Pauline Acquart (left) and Adèle Haenel play two members of a synchronized swimming team.
(Koch Lorber Films)
"Water Lilies" is about two teenage best friends and their very important discovery: Sex. But on this occasion, it's not an "OMG" event. The reaction is a lot more like, "Hmm, that's weird: Boys like me." Or: "I like girls." The writer and director, Céline Sciamma, appears to be going for some kind of lightly artistic social critique. She sets her tiny, quiet dramedy in synchronized swimmer-infested waters, where a girl must do everything precisely as her teammates do. It's the only sport where winning depends on painstaking conformity.
Sciamma, making her first movie, doesn't do enough with the sex or the sport. But "Water Lilies" has its moments, taking taciturn Marie (Pauline Acquart) and her lumbering buddy, Anne (Louise Blachère), on separate trips through humiliation and relative enlightenment in the Paris suburbs. Marie is obsessed with Floriane (Adèle Haenel), the captain of the synchronized swim team. Floriane doesn't exactly stop her. She has Marie over to her house. They talk (sort of) and lie around in that hilarious but exasperating way kids do when there's attraction in the air. They just sit there nervously expectant, as though consummation means the lust simply jumps from your body to the one next to you.

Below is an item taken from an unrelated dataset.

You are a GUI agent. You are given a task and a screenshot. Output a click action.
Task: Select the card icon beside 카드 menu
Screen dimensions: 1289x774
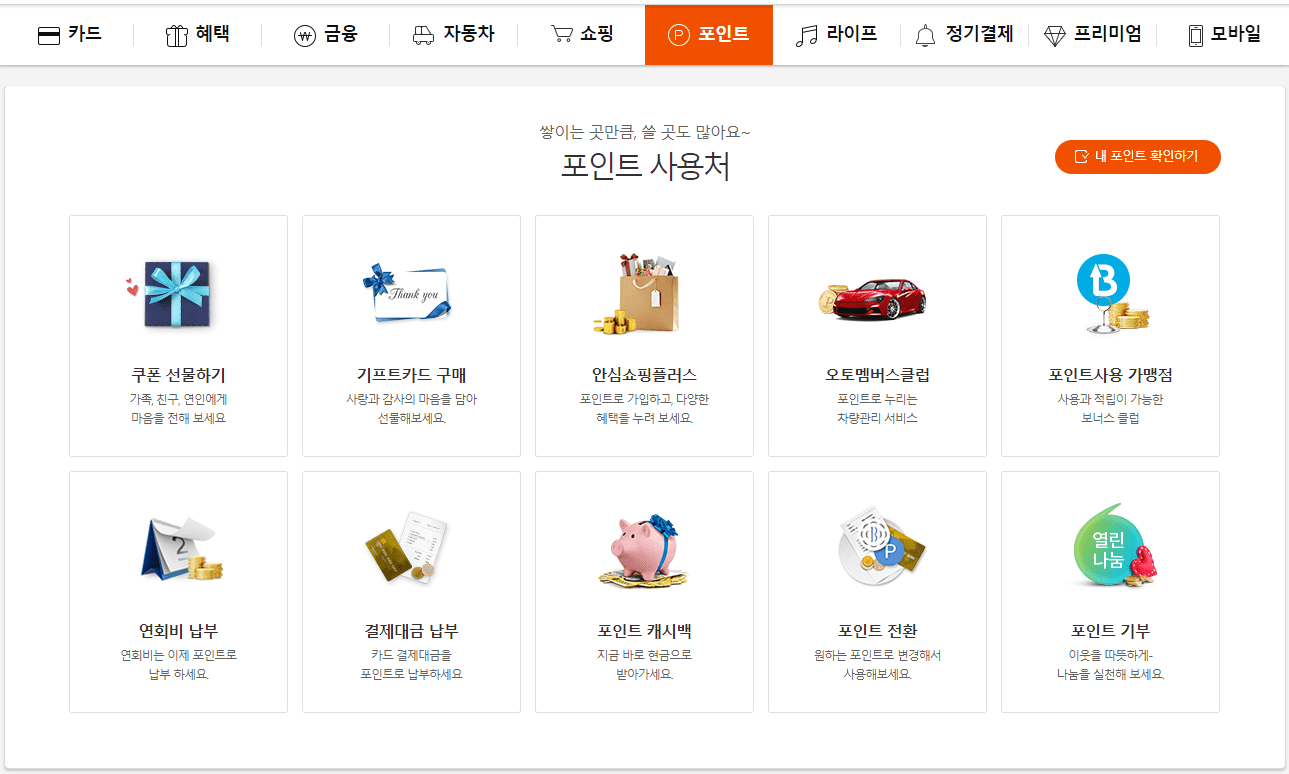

Eventually, they make things happen, but apparently Floriane takes all comers, flirting with Marie one minute and some boy from the water polo team the next. (Yes, she's that girl: pretty, conceited, and greedy.) This is the same guy whom Anne likes. Sciamma, who was in her mid-20s when she made the film, works out most of the emotional complications at parties, in pools, and beds. And something about the movie feels rightly scary - the keyboards on the soundtrack evoke science-fiction and horror movies from the first half of the 1980s.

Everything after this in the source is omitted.